John A. Spitzer (February 1, 1917 – July 29, 1992) was an American automotive executive and real estate developer.

Born in 1917, Grafton, Ohio, Spitzer graduated from Ohio State University and, with his brother Del, expanded Spitzer Automotive into one of the leading automotive dealer in the U.S. A World War II veteran, he developed innovative sales techniques, which were later shared in a Ford educational film.

==Biography==
===Early life and family===
Spitzer was born in 1917 in Grafton. His parents, George and Harriet Spitzer, operated a hardware store and managed a Ford dealership at the beginning of the 20th century. He was educated at the Ohio State University and graduated with a degree in accounting in 1939.

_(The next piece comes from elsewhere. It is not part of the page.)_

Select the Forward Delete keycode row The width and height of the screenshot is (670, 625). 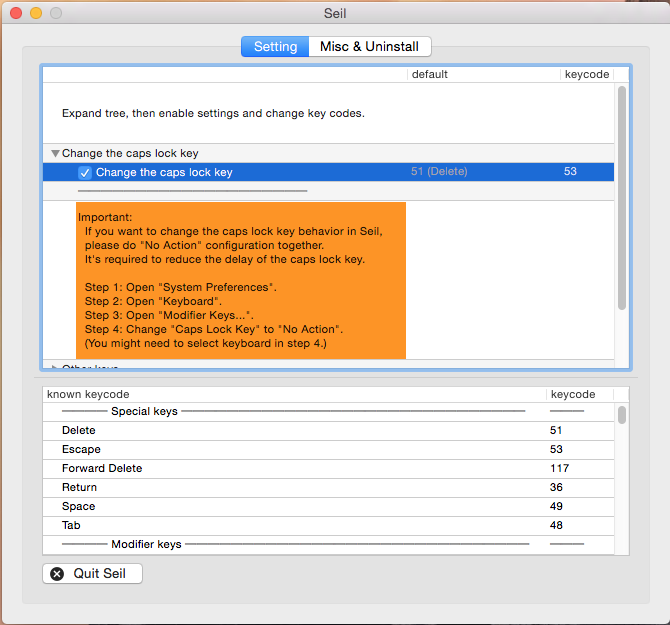[x=300, y=468]
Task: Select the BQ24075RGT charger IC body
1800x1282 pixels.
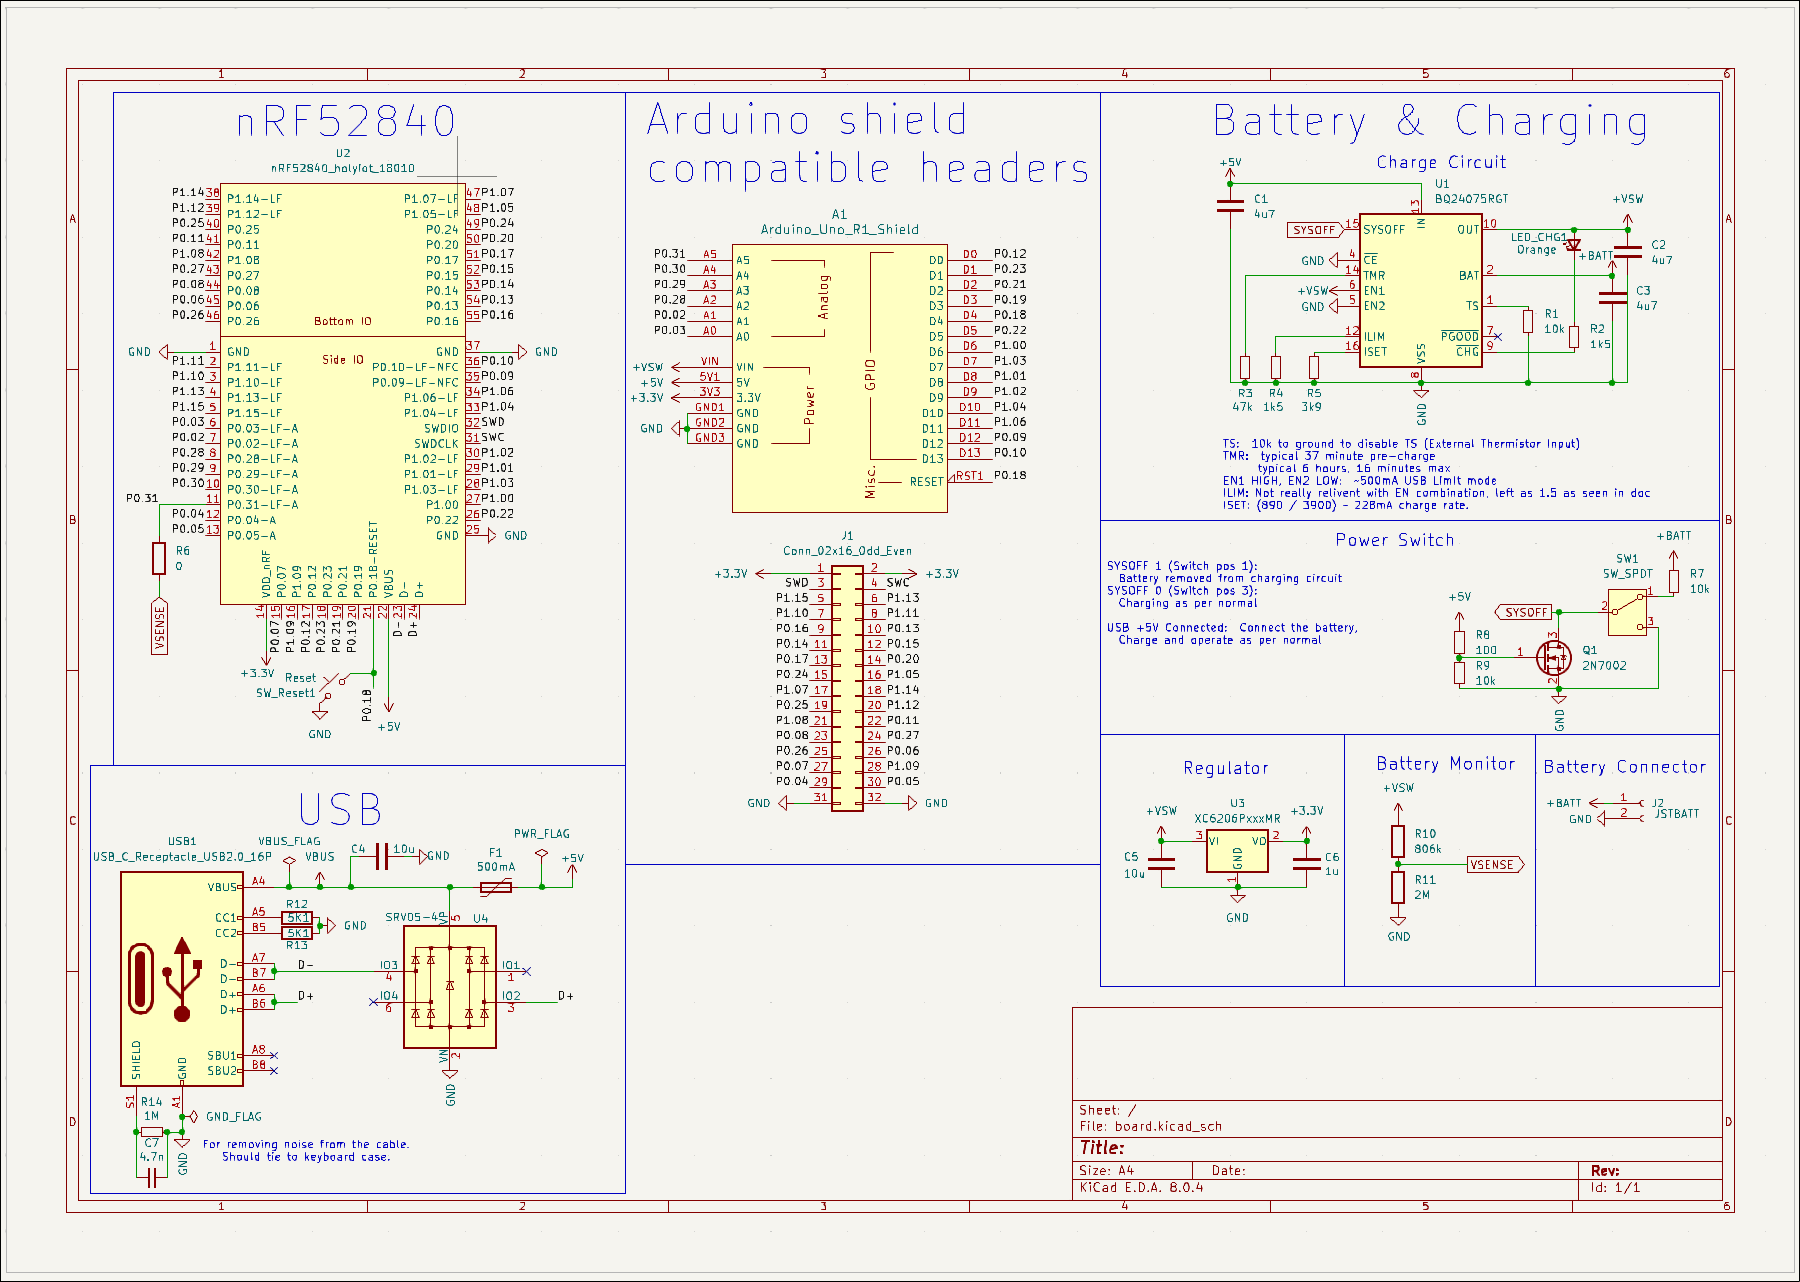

Spitzer was married to Helen C. Spitzer. They had seven children, including Alan Spitzer, who is the current chairman and chief executive officer (CEO) of Spitzer Management.

===Career===
From an early age, Spitzer became involved in his family's hardware store and car dealership in Grafton, Ohio. He was assigned by his father, George Spitzer, to liquidate the dealership but chose to revive it instead. During World War II, he served in the United States Army Air Corps as a military officer and eventually rose to the rank of captain.

After the World War II, he established a Dodge dealership in Elyria, Lorain County, leading to substantial expansion across Ohio and three other states. He developed the automotive division of the company, alongside his brother Del Spitzer, who contributed to advancements in sales processes and TV advertising. In the late 1950s, Ford Motor Company allocated a new store in Cleveland to Spitzer, which rapidly grew into Ohio's leading Ford retail outlet. To assess their sales methods, Ford assigned mystery shoppers, one of whom purchased a vehicle. Subsequently, Ford engaged John and Del Spitzer in producing a two-hour educational film to share their sales techniques with other Ford dealers.

In the 1950s, Spitzer developed a residential neighborhood near Grafton, acquiring land to construct over 200 homes in an area formerly known as Brentwood Lake Village.